AUFGABEN>
(a) Fasse bitte den Absatz aus dem Textauszug zur ukrainischen Literatur, der mit „Bereits seit dem 11. Jahrhundert“ beginnt, als knappe Stichpunktliste zusammen. Die wesentlichen Fakten müssen erhalten bleiben.
(b) Beantworte anhand des Textauszugs zur ukrainischen Literatur die folgenden Fragen, jede in einer eigenen Zeile:
(i) Seit wann entwickelte sich die ukrainische Literatur überwiegend unter fremder Herrschaft?
(ii) Mit welchem Werk kann das Igorlied verglichen werden?
(iii) In welchem Zeitraum entstand das „Evangelium von Peresopnycja“?
(c) Führe den Textauszug zur ukrainischen Literatur im Anschluss an seinen letzten Satz weiter.

TEXTAUSZUG>
■ ■ ■
Die ukrainische Literatur umfasst diejenigen literarischen Werke, die in ukrainischer Sprache geschrieben sind. Sie entwickelte sich seit Ende des 18. Jahrhundert überwiegend unter fremder Herrschaft in Polen-Litauen, im Russischen Zarenreich, in Österreich-Ungarn sowie in der Sowjetunion.
Vorgeschichte: Altostslawische Literatur bis 18. Jahrhundert auf dem Boden der heutigen Ukraine
Bereits seit dem 11. Jahrhundert entstanden auf dem Gebiet der Kiewer Rus Chroniken und Heldenepen wie das Igorlied, das mit dem Nibelungenlied verglichen werden kann. Im Wesentlichen bilden sich jedoch erst nach dem Niedergang des Kiewer Reiches im 13. Jahrhundert getrennte Literaturen in russischer, weißrussischer und ukrainischer Sprache heraus. Mit dem „Evangelium von Peresopnycja“ (1556–1561) entstand eine volkstümliche Bibelübersetzung in ukrainisch-weißrussischem Dialekt.
■ ■ ■
GEGEBENES MATERIAL>
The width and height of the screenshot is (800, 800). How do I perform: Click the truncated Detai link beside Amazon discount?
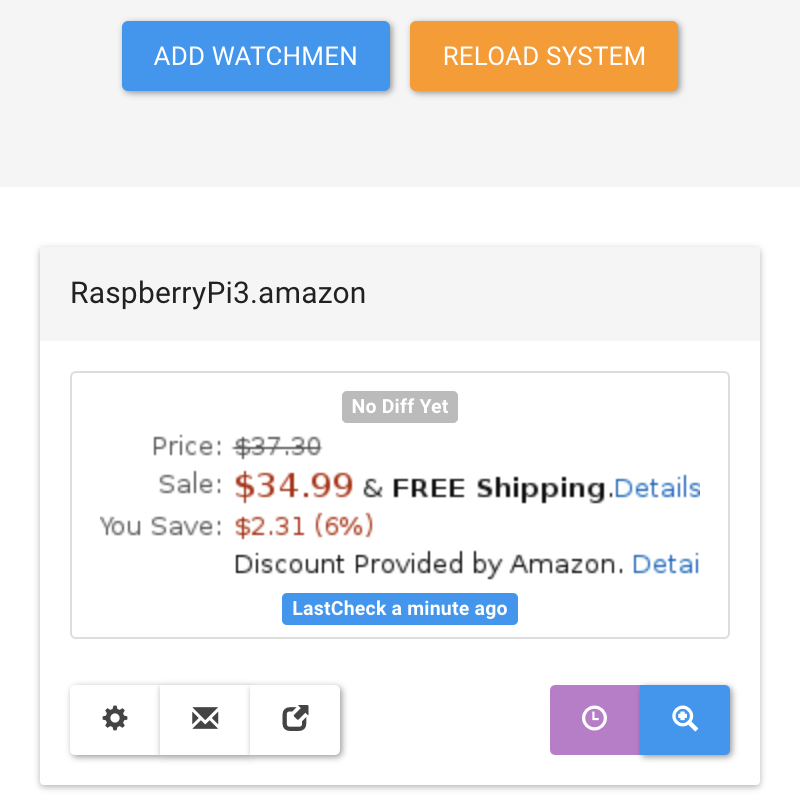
■ ■ ■
ANTWORTEN>
(a)
- Seit dem 11. Jahrhundert entstanden in der Kiewer Rus Chroniken und Heldenepen, etwa das Igorlied, das mit dem Nibelungenlied verglichen werden kann.
- Getrennte Literaturen in russischer, weißrussischer und ukrainischer Sprache bildeten sich im Wesentlichen erst nach dem Niedergang des Kiewer Reiches im 13. Jahrhundert heraus.
- Das „Evangelium von Peresopnycja“ (1556–1561) ist eine volkstümliche Bibelübersetzung in ukrainisch-weißrussischem Dialekt.

(b)
(i) Seit Ende des 18. Jahrhunderts.
(ii) Mit dem Nibelungenlied.
(iii) 1556–1561.

(c)
Im Großfürstentum Litauen wurde im 17. Jahrhundert neben dem Polnischen und Litauischen im Süden das Weißrussisch-Ukrainische als Verkehrssprache verwendet, doch die kulturelle und politische Elite polonisierte sich. Die Schulen wurden von kirchlichen Laienbruderschaften geleitet, die die Volksbildung stärker förderten als dies die orthodoxen Priester getan hatten. Mit dem kulturellen (Wieder-)Aufstieg Kiews bildete sich eine ukrainische Barockliteratur heraus, die an den Hof und an die katholische Kirche, namentlich an die jesuitische Scholastik gebunden war. Wichtigster Vertreter war der Philosoph und Dichter Grigorij Skoworoda. Ende des 17. Jahrhunderts wurde dieser Einfluss durch das Kirchenslawische wieder zurückgedrängt. Das Schrifttum jener Zeit umfasste vor allem theologisch-propagandistische Traktate. Eine fest Sprachnorm gab es nicht.[1]
Zar Peter der Große und seine Nachfolger banden die östliche Ukraine und ihre Adelselite enger an Russland und unterdrückten die Verwendung der ukrainischen Sprache, während die Westukraine 1793 von Österreich annektiert wurde.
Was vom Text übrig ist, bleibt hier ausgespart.